What is the best way to encourage local police-parole/probation collaboration?

I think that one of the premises that [must] be understood and appreciated for any of these partnerships between law enforcement and probation/parole to work is the fact that both groups have as their primary goal public safety. Now, law enforcement tends to be focused more on short-term public safety, where probation/parole has a dual purpose of both short-term public safety and long-term public safety, which ultimately means changing the behavior of that person on probation or parole. Where I’ve seen it really work, they come together and develop a joint mission that doesn’t degrade the strength of their own individual missions. There is some acceptance and understanding of the roles that both groups have and they look for commonalities, and obviously the main commonality is public safety. How they go about that can be very different -- there can be some meshing of that, but they have to be careful not to mesh it to a degree where you start getting mission-bleed. One of my concerns is that, in a lot of places where partnerships between law enforcement and probation and parole have occurred, probation and parole start seeing that balance of monitoring and behavior change getting out of balance, and they start seeing themselves [more] as law enforcement. It’s an easy trap to fall into because the compliance aspect for probation and parole is much more concrete than behavior change, which is a more difficult challenge. People tend to go towards that which is easier to define. A good partnership keeps people focused on what their primary roles are in order to meet that partnership’s overall goal.

Are there examples of strategies that encourage a balance between monitoring and behavior change?

I’m fond to saying that there is not best practice, there are really best people who are committed, dedicated, and skilled at what they do and they don’t lose sight of their long-term goals. It is very personality-driven, but I think that [a] strategy that is so important to any effective partnership between different units of government or different units of the justice system is what I call "horizontal diffusion," as opposed to vertical diffusion. I think that a lot of partnerships occur from a top-down push, where you have top leadership saying, "we are going to do this" and they push it down. The people that are mid-management or line staff ask “what do we give up to do this? You are just giving us more to do [, but] you are not relieving us of anything.” Instead, we should be looking at who are the leaders at all levels of an organization and working with them at the same time, coming at it horizontally, embedding it in the practices. When things are pushed from the top down you get a passive-aggressive resistance from people at other levels of an organization because they haven’t been part of it.

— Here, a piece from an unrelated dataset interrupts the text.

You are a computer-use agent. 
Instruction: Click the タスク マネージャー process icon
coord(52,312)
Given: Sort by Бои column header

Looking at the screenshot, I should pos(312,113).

Don’t you always have to start at the top to get buy-in and approval?

No, I don’t think you have to start at the top. I think you have to have the top involved. Again, I’m talking horizontal diffusion; I’m not talking vertical where it’s from the top to the bottom. If you look at what happened with Boston Nightlight, how did that start? That started with a probation officer and a police officer talking, and saying “we have to work together,” and they pushed it in their respective agencies. They were not CEO’s, but they were leaders [in] what they were doing. My point is that there are leaders at all levels of an organization, and I don’t think that we always do a very good job looking at who are the champions within those mid-management positions, who are the champions in the line staff, and getting them involved. Find out who are the people that can make this actually work at different levels of the organization. Engage them, empower them to take this and run with it. Maybe you only have a pilot attempt originally or a certain neighborhood [to start], but let them go with it and let it diffuse through the system that way, rather having someone push it down like a food press.

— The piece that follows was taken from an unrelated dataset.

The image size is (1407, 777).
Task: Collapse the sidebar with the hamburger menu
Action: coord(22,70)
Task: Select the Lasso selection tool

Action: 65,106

Are there models for this?

So much is dependent on the individual or individuals involved. I think there are models in a sense that there are some principles that you need to keep in mind: you have to have a joint respect for each other missions, you have to look for the commonality in those missions, you have to have the blessing of the cops, you have to look at the workload and take that workload and devise it in a way that allows the people that are actually on the streets doing this stuff to focus on it. Doesn’t mean that you eliminate all of the other stuff, but you have to give some relief that way. There are models in good management, you can look at innovation. Look at 3M. They have crazy meetings where they sit around and throw out these ridiculous ideas and some of the best things that ever occurred come out of it. There are models that way, but I think ultimately what it looks like becomes very personal. If you and I develop a partnership ultimately for that partnership to work we have to get along. If there is any distrust between you and I that partnership is not going to work. So maybe you and I start a partnership, but people in your organization and people in my organization have some distrust. Then it is incumbent on me to deal and diffuse some of that distrust in my organization and you to diffuse some of that distrust in your organization. We help people in our respected organizations understand and appreciate the role that the other organization plays and the strengths and shortcomings that they may have. We have this joint mission that is not a threat to our turf or your turf.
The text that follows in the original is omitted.